### SOURCE PASSAGE

+++++

That is falling into a trap.........Ok then build it of 25mm plate ......that is as silly an extreme.

 

1mm plate could be used as shell plating for a perfectly adequate boat. It depends on the design and construction techniques and what maintenance level.

 

If the hull is constructed with close spaced, well designed framing then the shell plating only has to withstand the stresses between frames, Yes it may dent, possibly badly but have you ever tried to knock a hole in 1mm steel plate? it is a heck of a lot harder than you might think.!

 

The other way thin steel may be used to construct a good hull is by careful design of the hull shape to maximise steels advantages.

Springers go part way towards this with their Vee hull, this is why they are able to do away with a lot of framing,

Steel built yachts can and are constructed without any framing at all (apart from localised "spreaders to support the mast)

3mm steel is a very common gauge used in yacht construction

 

I think it was MTB mentioned 90' barges constructed out of 6mm steel....I was on a Belgian built ex commercial barge of that aproximate length when it took the ground as the tide went out, looking along the main corridor it was quite alarming to see the twist. (it took up again fine when the tide came back in)

+++++

### SET EXERCISE A
Transcribe the records from their first line through the line containing "coord(332,272)", including both of those lines.

[Part of a data file]
+++++

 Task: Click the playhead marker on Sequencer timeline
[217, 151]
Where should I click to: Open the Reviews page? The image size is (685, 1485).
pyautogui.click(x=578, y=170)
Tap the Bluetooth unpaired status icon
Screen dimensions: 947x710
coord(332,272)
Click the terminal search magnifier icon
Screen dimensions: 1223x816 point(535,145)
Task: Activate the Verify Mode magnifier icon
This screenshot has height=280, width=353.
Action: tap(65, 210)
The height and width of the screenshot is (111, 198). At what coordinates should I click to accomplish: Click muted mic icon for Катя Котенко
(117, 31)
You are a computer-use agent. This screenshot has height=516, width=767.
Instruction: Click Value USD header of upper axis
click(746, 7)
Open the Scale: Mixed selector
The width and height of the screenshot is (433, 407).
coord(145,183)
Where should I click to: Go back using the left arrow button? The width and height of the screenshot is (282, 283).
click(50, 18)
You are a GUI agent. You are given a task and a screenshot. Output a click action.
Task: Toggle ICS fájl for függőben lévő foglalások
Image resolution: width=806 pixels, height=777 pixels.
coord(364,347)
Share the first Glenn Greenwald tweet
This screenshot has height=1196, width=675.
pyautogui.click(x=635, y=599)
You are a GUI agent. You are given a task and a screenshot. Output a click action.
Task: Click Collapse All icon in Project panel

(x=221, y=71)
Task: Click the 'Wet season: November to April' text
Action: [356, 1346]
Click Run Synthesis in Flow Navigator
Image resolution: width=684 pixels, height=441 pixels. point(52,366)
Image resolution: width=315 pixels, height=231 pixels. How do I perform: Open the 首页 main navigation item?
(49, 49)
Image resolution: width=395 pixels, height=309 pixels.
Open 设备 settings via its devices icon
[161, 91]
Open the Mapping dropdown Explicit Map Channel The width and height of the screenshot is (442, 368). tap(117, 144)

+++++

### SET EXERCISE B
In the passage on steel hull plating, restate word for word the part that opens with the words "If the hull" and closes with "maximise steels advantages.".

### FULL OUTPUT A
 Task: Click the playhead marker on Sequencer timeline
[217, 151]
Where should I click to: Open the Reviews page? The image size is (685, 1485).
pyautogui.click(x=578, y=170)
Tap the Bluetooth unpaired status icon
Screen dimensions: 947x710
coord(332,272)

### FULL OUTPUT B
If the hull is constructed with close spaced, well designed framing then the shell plating only has to withstand the stresses between frames, Yes it may dent, possibly badly but have you ever tried to knock a hole in 1mm steel plate? it is a heck of a lot harder than you might think.!

 

The other way thin steel may be used to construct a good hull is by careful design of the hull shape to maximise steels advantages.